Aqueles que poderiam ser futuros professores também estão sumindo dos cursos universitários de formação.
Acontece nas faculdades particulares: “Na licenciatura de pedagogia, sempre no primeiro semestre é lotada. São 60, quase 70 alunos e vai diminuindo. O pessoal do 6°semestre, nós temos 10 alunos”, explica Carolina Gato, estudante de Matemática e Pedagogia.

Nas universidades públicas a desistência também é notória: “Porque as lacunas começam a aparecer, então coisas que deveriam ter aprendido no ensino médio não aprenderam e aí chega na hora da prova tira zero, tira 2 na prova.

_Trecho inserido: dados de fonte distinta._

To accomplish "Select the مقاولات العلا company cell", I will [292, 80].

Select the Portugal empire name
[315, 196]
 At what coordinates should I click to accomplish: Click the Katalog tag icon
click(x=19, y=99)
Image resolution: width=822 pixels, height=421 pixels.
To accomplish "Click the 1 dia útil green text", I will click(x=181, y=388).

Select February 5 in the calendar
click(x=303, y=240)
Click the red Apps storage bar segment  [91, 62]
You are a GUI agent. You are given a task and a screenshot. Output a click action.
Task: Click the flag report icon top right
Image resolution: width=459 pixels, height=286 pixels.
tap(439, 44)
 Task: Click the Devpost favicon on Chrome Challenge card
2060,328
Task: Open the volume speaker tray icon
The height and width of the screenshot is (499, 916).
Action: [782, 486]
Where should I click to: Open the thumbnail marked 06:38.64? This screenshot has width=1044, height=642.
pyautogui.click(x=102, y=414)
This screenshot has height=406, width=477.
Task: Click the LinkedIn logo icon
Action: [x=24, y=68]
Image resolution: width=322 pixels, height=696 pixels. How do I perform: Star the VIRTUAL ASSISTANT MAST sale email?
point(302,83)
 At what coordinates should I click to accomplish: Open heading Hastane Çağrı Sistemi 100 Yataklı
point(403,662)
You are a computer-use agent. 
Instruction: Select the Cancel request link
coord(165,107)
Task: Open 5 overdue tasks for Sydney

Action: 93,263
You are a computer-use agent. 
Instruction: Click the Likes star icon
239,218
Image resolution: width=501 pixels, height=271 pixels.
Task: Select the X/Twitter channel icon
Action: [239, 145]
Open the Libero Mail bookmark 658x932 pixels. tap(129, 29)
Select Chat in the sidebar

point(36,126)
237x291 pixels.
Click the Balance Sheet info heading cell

Vira uma bola de neve e abandona o curso”, conta Rebeca Omelczuck, estudante de Física.

Mas e quem ficou? Como estão os professores que levaram seus cursos até o fim e estão encarando as salas de aula?
É o que o Ministério Público quer descobrir. Em Novo Gama, município pobre e vizinho à Brasília, as promotoras de justiça mobilizaram mães, pais, servidores públicos e conselheiros da cidade para obter respostas.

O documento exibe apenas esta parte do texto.